▶ [Extract to read]:
#####

A mixture of Series and string literals that specifies the prompt to send to the model. The Series can be BigFrames Series or pandas Series.

connection_id str, optional

Specifies the connection to use to communicate with the model. For example, myproject.us.myconnection. If not provided, the connection from the current session will be used.

endpoint str, optional

Specifies the Vertex AI endpoint to use for the model. For example "gemini-2.5-flash". You can specify any generally available or preview Gemini model. If you specify the model name, BigQuery ML automatically identifies and uses the full endpoint of the model. If you don't specify an ENDPOINT value, BigQuery ML selects a recent stable version of Gemini to use.

request_type Literal["dedicated", "shared", "unspecified"]

Specifies the type of inference request to send to the Gemini model. The request type determines what quota the request uses. * "dedicated": function only uses Provisioned Throughput quota. The function returns the error Provisioned throughput is not purchased or is not active if Provisioned Throughput quota isn't available. * "shared": the function only uses dynamic shared quota (DSQ), even if you have purchased Provisioned Throughput quota. * "unspecified": If you haven't purchased Provisioned Throughput quota, the function uses DSQ quota. If you have purchased Provisioned Throughput quota, the function uses the Provisioned Throughput quota first. If requests exceed the Provisioned Throughput quota, the overflow traffic uses DSQ quota.

#####

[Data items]
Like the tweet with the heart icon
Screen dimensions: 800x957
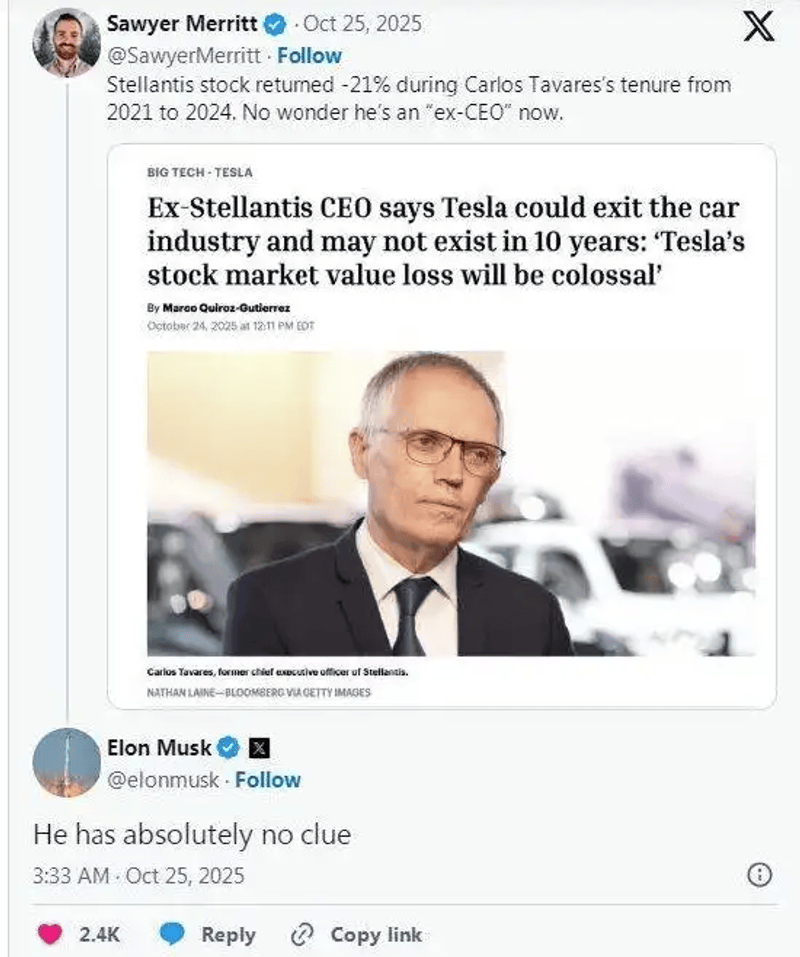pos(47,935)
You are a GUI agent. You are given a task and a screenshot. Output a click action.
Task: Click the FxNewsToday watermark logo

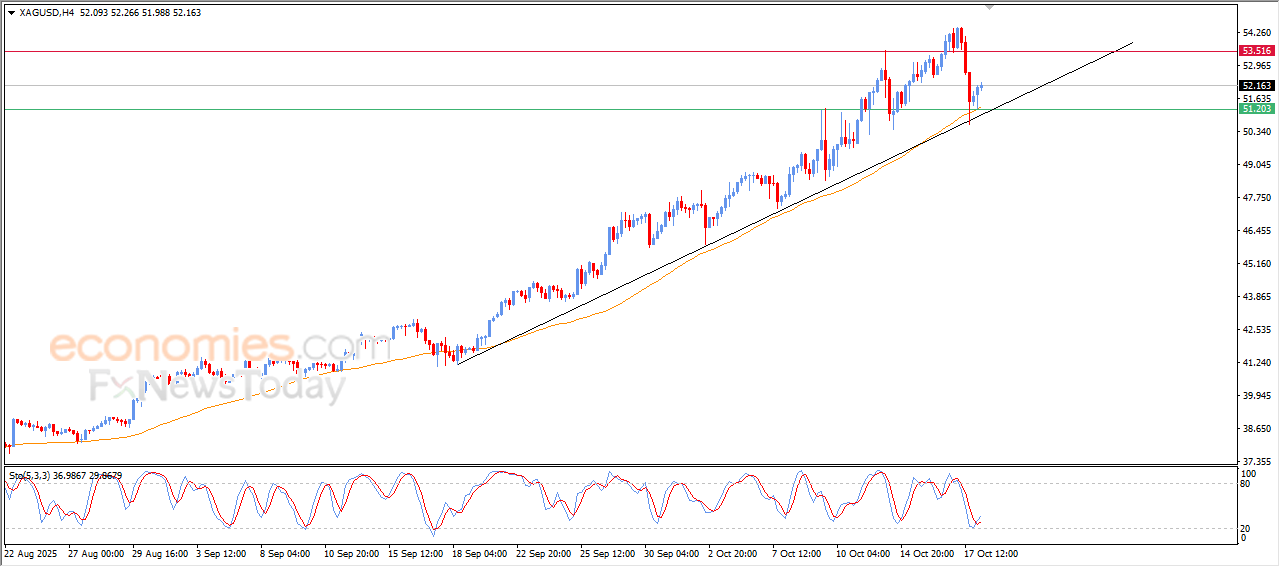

#####

▶ [Work required]:
Using the parameter descriptions, explain in one to three sentences why setting request_type to "dedicated" can make the function return an error. Rely only on the text for your answers.

▶ [Expected output]:
With "dedicated", the function uses only Provisioned Throughput quota. If that quota isn't available, the function returns the error "Provisioned throughput is not purchased or is not active."